Merry Kohn Buvia was born in Fort Meade, Maryland in 1951. The daughter of a military officer, and the proverbial “army brat,” Merry traveled the world over with her family. Her many experiences abroad stirred her creative side and she began painting at an early age. Merry now makes her home on the beautiful Monterey Peninsula, yet you can see the influences of her travels through Europe, the Orient and the United States manifest in her work.
Merry is basically a self-taught artist and paints with a whimsical, yet uncompromising wit. The titles of her paintings usually indicate a joke or a story that has to be searched for in the canvas.
Collected internationally, Merry’s work has been shown across the United States, Japan and Korea. Critics and audiences of naïve art have compared her to that of Michel Delacroix, Yamagata and Wysocki. Munsingwear commissioned her in 1986 to do the cover of their centennial annual report and, later that year, to do the poster for their Annual Munsingwear Bicycle Race in Crested Butte, Colorado. She has been displayed in the Sonje Museum of Contemporary in Art in Korea with artists such as Grandma Moses, Henri Rousseau, Ivan Rabuzin and Mattie Lou O’Kelley. Her work was exhibited in a group show, at the Chicago Center For Self-Taught Art. She has produced puzzles, calendars, mugs, greeting cards and other items for many companies including Hallmark. In 1993, Merry’s wonderful design “Made in Paris,” was selected at the European Workshop to be used by UNICEF as a 1995 Christmas Advent Calendar. It was also selected as a Christmas card. In 1998, they produced four of her images into cards.

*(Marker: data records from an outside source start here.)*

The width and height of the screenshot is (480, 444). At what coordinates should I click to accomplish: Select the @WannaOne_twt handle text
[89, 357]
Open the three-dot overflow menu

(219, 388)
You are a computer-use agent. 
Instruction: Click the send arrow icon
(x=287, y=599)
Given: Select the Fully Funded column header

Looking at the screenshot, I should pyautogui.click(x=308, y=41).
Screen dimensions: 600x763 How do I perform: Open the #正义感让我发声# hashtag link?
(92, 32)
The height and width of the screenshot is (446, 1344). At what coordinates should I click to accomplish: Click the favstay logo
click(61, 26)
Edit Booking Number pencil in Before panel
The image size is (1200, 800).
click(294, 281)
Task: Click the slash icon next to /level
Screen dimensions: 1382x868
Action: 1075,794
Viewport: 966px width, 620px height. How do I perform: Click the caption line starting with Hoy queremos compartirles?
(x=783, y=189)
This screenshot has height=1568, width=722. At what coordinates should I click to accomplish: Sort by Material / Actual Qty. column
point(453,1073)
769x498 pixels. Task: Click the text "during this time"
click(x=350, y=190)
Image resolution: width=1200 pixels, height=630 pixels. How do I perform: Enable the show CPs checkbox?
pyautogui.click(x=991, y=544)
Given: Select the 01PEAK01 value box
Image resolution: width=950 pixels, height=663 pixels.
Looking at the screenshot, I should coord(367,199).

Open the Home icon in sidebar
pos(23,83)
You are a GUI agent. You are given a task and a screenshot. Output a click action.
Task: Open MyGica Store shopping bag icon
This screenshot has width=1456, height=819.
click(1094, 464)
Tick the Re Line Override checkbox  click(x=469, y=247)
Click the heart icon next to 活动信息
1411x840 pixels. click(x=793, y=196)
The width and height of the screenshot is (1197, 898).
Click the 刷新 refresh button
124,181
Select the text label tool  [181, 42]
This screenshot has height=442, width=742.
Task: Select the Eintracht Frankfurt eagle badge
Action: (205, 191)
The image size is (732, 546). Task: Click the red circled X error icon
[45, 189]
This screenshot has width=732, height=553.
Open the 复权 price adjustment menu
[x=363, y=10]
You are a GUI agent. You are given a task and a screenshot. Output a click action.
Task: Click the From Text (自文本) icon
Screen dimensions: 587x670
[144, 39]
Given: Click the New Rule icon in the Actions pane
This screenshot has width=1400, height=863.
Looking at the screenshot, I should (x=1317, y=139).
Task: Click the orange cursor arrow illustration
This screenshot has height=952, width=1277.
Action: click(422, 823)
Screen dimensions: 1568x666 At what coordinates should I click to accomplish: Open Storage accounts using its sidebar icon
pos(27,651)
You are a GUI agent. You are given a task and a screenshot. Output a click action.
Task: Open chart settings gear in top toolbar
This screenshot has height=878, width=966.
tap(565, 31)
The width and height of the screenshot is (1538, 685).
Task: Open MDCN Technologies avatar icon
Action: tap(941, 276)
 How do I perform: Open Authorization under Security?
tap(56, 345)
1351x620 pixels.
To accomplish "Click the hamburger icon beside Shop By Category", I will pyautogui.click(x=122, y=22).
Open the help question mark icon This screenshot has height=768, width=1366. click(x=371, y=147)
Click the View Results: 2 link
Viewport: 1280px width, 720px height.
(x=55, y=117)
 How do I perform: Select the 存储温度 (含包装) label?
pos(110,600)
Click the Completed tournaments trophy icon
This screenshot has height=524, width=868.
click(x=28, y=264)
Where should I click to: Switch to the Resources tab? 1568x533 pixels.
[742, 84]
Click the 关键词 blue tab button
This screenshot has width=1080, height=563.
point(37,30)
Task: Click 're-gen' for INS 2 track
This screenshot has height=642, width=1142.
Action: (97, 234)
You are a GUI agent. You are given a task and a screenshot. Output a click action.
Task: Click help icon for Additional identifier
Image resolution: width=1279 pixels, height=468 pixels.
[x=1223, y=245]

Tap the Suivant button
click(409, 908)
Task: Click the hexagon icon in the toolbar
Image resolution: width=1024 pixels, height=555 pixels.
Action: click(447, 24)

In 1998, she was commissioned by the internationally renowned, Monterey Bay Aquarium, to do three paintings to be made into a gift line for their stores. For 1999, and again in 2000, Hallmark produced an advent calendar from one of her snow scenes. And in 2009, a Christmas card. Bit & Pieces puzzle company has, over the years, produced many jig-saw puzzles from her images.
In 2003, 2004 and 2005, Merry Kohn Buvia went to Japan to do several very successful shows of her paintings, for the Osaka company, Ecóle de Paris. The trips involved traveling to such cities as Tokamatsu, Tattori, Kobe, Osaka, Nara, Kyoto and Yokosuka. It was the experience of a lifetime.
In 2008, she was requested by the Monterey County SPCA to do a painting for their Wag n’ Walk poster. That original was donated to them as the grand prize for the fund-raising event, as were two additional miniatures for second and third prizes.
The happiness of childhood is recaptured in every canvas. Not one person’s particular childhood, but an archetypal, idealized childhood in which we collectively share. One critic once wrote, “The feeling evoked are those of the pictures of old story books: a trace of deja vu, of daydreaming on a golden afternoon as the shadows lengthen.”
When asked what motivates her to paint the way she does, she says she keeps the child inside her alive in her paintings, and Francis Thompson says it best for her:
“Know you what it is to be a child?… it is to believe in love, to believe in loveliness, to believe in belief; it is to be so little that the elves can reach to whisper in your ear; it is to turn pumpkins into coaches, and mice into horses, lowness into loftiness, and nothing into everything, for each child has its fairy godmother in its own soul”.